Ozier squinted, then took a step closer. Epaphos’ fist closed around his bicep. “Don’t get closer. Just tell me what you can from here.”

“I can barely make out the colors. How am I supposed—”

“Bullets,” said Inber. “They’re bullets.”

“We need to get out of here,” said Epaphos. “Draw back to the playa along the route we’ve gone, it’s safest.”

“What’s wrong?”

“We can hunker down somewhere and talk about it, but not in sight of that claim-edge. I know those colors and they ain’t the welcome wagon. Come on!”

“All right—” Ozier began, and then it was as though the sun had rolled into the street.

All seven men stumbled back, flash-blind. Esker saw three figures running in the unnatural brilliance, which made their shadows razor-sharp and painted every coil of every hair with a glowing white edge: An older man, a younger, and a tall, slim girl.
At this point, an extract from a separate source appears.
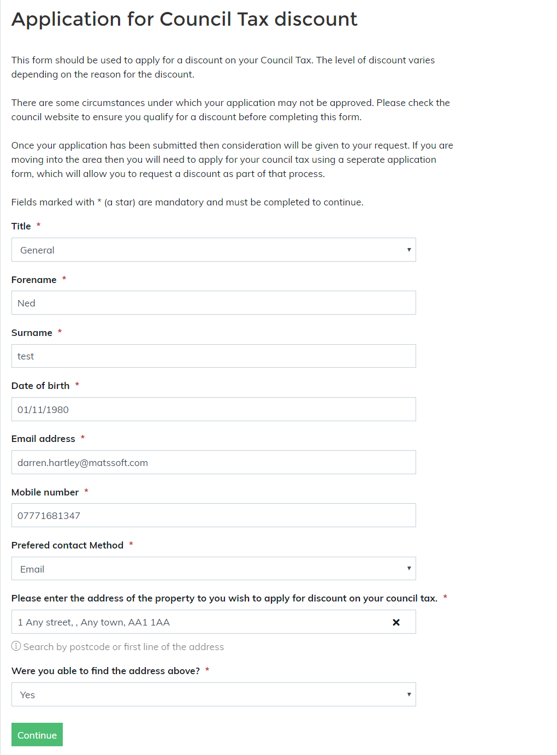The image size is (557, 755).
Task: Click the Forename label text
Action: pyautogui.click(x=34, y=280)
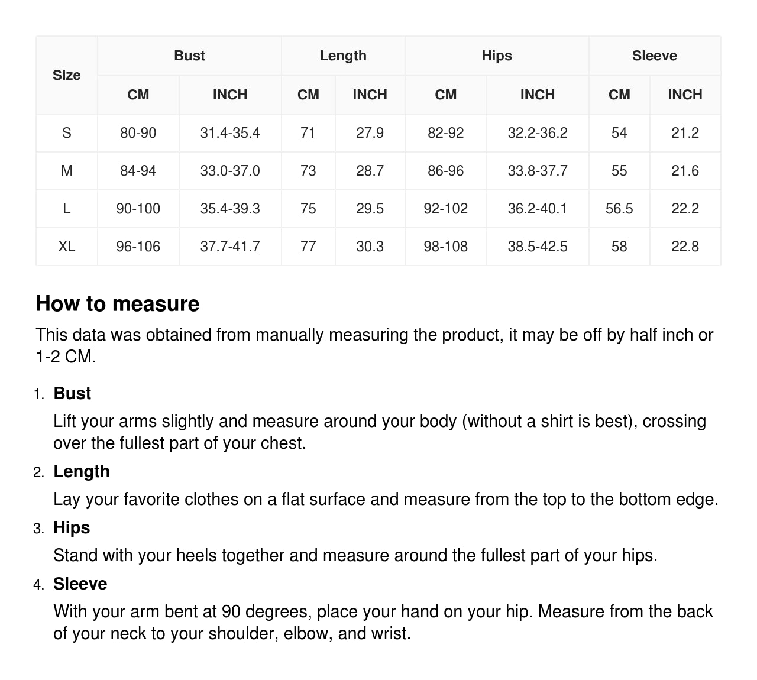
Task: Click the Sleeve instruction title in list
Action: 80,584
The former was armed with a pistol, the latter with a rifle, and the third not at all.

A tongue of lightning arced out from the street where they came, adding to the searing light of the eldritch day. It struck the younger man at the rifle-tip. The after-image of his bones lingered on Esker’s eyelids long after he fell. Shots rang out, too many to count, and perfect-petaled red flowers burst from the flesh of the older man, who met Esker’s eyes a moment before he, too, tumbled into the street.

But the girl had veered away from the street-mouth, deer-fleet and long-legged, and Esker could see the panic in her eyes break as she sprinted for them.
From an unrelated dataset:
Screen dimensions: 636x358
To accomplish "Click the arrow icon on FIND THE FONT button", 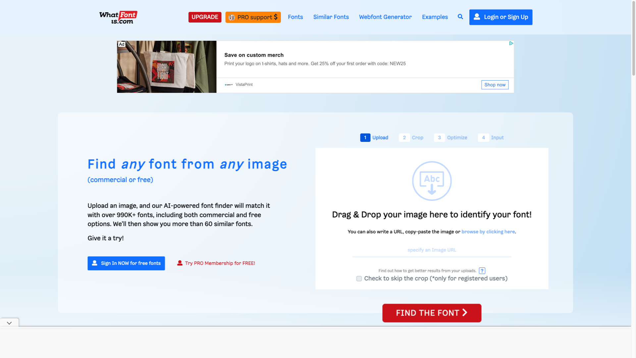I will (465, 313).
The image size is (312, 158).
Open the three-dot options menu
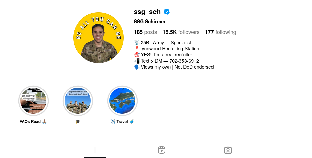pos(179,12)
“Shit,” said Epaphos, and leveled his staff at her. She didn’t seem to notice. Ozier jerked the staff-tip down just as Epaphos’ own arc of lightning leapt forth, dissipating harmlessly into the ground. Epaphos snarled and tried to wrench the staff free, but Ozier’s hand could not be dislodged.

“We’re not killing children today,” Ozier said, his face a mask of fury.

“She’s dead anyway,” Epaphos said, “that’s the Kid hisself—”

A runeslinger all in orange and yellow stepped from the street-mouth, flanked by two gunners in red and black. The brilliance seemed to be concentrated around him, but through it Esker could make out the runes of his staff—the helix was tripled, the shai and ar runes he’d already seen and a third, whose name he did not know, that he’d seen the day previous, on the stones of the claim-edge where he’d almost been almost shot. The girl flung herself, panting, past Ozier and into Esker’s chest; he hugged her by reflex, dropping the swordspear. “It’s all right,” he said.

She looked up at him, and the look in her eyes said I don’t believe you.

“Go!” Epaphos roared, and flame and lightning billowed forth from the three staves.

The roar and crackle of the runic simples was devastating. Esker turned and lifted the girl with him, trusting in his soldier’s speed and strength as he never had before, but his skin practically popped and sizzled with the sounds.

Then, through the din and confusion, Teos sang ush louder than he had ever sung before.

There was a thump, almost the sound of a fire-dousing. Over it, Epaphos and Sethos shouted, and Esker heard two shouts. Teos sang again, and suddenly the otherworldly brilliance was gone as though a wall had slammed down on the street. Esker couldn’t help but stop and look back. As wide and the street and as tall was a wall of perfect blackness, from which even the Epseris brothers were now running with all the speed their legs could muster.

Inber was in the lead; he took them down a cross-street, then up several blocks toward the playa, then down another cross-street, then across the great black gravel road to the edge of the playa itself. They crossed several train tracks and found themselves in a park full of open dirt, dominated by a columned monstrosity that sat across the expanse like a sleeping dog. Inber ducked behind the columns, Esker and the girl right behind him. Eventually the mule wandered in. Last, by long minutes, were the Epseris, Kem, and Ozier, the latter of whom supported a pale and shaking Teos Epseris with an arm around his upper back.

“No fire,” said Epaphos. “Two people watching, both lines of approach, at all times. If we get cornered here, I’m surrendering the girl if I have to kill you all to do it.”